◆ What is asked
Find every line in the data below that contains the string "dimensions", and copy each of those lines.
━━━━━━
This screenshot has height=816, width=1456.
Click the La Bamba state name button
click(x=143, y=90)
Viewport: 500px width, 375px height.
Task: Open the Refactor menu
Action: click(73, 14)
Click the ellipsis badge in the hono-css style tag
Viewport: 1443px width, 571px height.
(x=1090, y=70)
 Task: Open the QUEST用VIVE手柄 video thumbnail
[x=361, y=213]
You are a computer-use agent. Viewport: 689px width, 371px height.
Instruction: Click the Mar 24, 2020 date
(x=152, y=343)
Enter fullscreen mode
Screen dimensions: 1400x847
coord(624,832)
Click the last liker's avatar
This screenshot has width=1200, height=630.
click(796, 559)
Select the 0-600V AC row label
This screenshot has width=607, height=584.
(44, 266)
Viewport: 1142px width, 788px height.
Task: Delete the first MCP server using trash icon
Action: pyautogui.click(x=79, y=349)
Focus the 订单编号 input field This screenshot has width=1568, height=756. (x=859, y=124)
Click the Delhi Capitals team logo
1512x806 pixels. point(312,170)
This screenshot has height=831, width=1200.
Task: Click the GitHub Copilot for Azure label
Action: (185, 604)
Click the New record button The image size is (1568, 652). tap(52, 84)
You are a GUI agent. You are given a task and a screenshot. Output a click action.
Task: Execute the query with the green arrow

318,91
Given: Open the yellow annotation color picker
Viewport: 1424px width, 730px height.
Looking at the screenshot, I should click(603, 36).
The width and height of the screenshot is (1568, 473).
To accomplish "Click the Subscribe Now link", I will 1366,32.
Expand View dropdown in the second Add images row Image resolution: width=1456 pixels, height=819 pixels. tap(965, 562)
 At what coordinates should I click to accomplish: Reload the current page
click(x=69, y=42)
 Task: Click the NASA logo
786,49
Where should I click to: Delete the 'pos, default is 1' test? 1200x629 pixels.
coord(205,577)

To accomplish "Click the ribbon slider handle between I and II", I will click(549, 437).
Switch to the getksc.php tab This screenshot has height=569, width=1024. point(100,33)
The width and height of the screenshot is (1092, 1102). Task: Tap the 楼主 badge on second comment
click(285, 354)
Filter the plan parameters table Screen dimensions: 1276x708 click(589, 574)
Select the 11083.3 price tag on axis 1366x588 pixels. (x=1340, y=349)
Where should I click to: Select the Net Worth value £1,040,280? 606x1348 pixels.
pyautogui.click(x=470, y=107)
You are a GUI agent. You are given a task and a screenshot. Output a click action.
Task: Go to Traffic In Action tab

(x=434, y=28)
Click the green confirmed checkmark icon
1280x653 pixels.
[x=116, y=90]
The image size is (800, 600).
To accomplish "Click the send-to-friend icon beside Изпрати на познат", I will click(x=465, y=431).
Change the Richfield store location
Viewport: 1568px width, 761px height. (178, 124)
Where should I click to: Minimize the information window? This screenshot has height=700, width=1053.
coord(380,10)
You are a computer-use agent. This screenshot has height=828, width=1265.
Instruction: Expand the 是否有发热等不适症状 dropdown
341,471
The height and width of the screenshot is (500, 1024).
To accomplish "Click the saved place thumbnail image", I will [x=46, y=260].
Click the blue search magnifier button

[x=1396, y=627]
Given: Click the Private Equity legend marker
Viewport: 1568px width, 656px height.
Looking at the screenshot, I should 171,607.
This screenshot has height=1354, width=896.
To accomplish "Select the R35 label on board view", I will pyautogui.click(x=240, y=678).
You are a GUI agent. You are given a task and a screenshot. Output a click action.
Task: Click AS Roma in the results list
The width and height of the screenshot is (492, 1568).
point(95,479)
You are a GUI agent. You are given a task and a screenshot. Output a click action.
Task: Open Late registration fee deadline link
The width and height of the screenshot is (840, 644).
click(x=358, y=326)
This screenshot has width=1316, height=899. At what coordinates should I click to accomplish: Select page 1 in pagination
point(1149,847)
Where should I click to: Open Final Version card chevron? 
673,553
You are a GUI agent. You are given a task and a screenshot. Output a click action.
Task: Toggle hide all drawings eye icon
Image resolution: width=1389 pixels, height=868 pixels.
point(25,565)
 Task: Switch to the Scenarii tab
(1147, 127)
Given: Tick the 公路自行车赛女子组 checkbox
━━━━━━
◆ Answer
Screen dimensions: 1400x847
Filter the plan parameters table Screen dimensions: 1276x708 click(589, 574)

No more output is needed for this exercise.